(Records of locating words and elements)
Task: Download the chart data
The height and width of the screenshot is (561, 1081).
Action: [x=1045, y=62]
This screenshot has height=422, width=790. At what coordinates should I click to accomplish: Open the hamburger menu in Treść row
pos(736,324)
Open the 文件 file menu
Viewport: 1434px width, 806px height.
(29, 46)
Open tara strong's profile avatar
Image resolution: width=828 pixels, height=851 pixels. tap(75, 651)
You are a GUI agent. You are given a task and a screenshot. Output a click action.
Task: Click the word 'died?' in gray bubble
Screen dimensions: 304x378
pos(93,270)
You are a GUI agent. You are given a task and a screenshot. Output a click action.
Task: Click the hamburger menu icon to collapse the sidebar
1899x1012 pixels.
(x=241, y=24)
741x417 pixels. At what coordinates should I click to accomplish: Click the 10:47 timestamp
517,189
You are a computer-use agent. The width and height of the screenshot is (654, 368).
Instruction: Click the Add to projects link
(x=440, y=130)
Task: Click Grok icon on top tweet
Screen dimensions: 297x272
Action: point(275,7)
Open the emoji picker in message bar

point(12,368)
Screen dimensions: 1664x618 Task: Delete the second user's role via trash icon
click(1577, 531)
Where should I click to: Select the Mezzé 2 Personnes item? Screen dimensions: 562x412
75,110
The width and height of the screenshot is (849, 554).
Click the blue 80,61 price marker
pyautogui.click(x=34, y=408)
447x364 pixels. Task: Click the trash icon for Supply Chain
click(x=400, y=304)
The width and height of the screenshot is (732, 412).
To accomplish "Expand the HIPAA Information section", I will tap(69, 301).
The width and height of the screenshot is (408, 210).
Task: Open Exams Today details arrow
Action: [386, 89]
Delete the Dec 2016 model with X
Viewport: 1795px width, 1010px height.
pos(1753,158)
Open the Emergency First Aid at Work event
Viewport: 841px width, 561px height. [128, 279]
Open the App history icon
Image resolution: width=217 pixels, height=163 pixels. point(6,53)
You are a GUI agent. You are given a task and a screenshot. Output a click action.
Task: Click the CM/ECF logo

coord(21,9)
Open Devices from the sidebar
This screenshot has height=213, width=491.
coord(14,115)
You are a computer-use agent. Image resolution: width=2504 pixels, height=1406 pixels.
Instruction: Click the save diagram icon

## EXERCISE DIRECTIONS
How many lines in the records above contain the string "Image", matching case exactly? Reply with the number only.

## CORRECT RESULT
3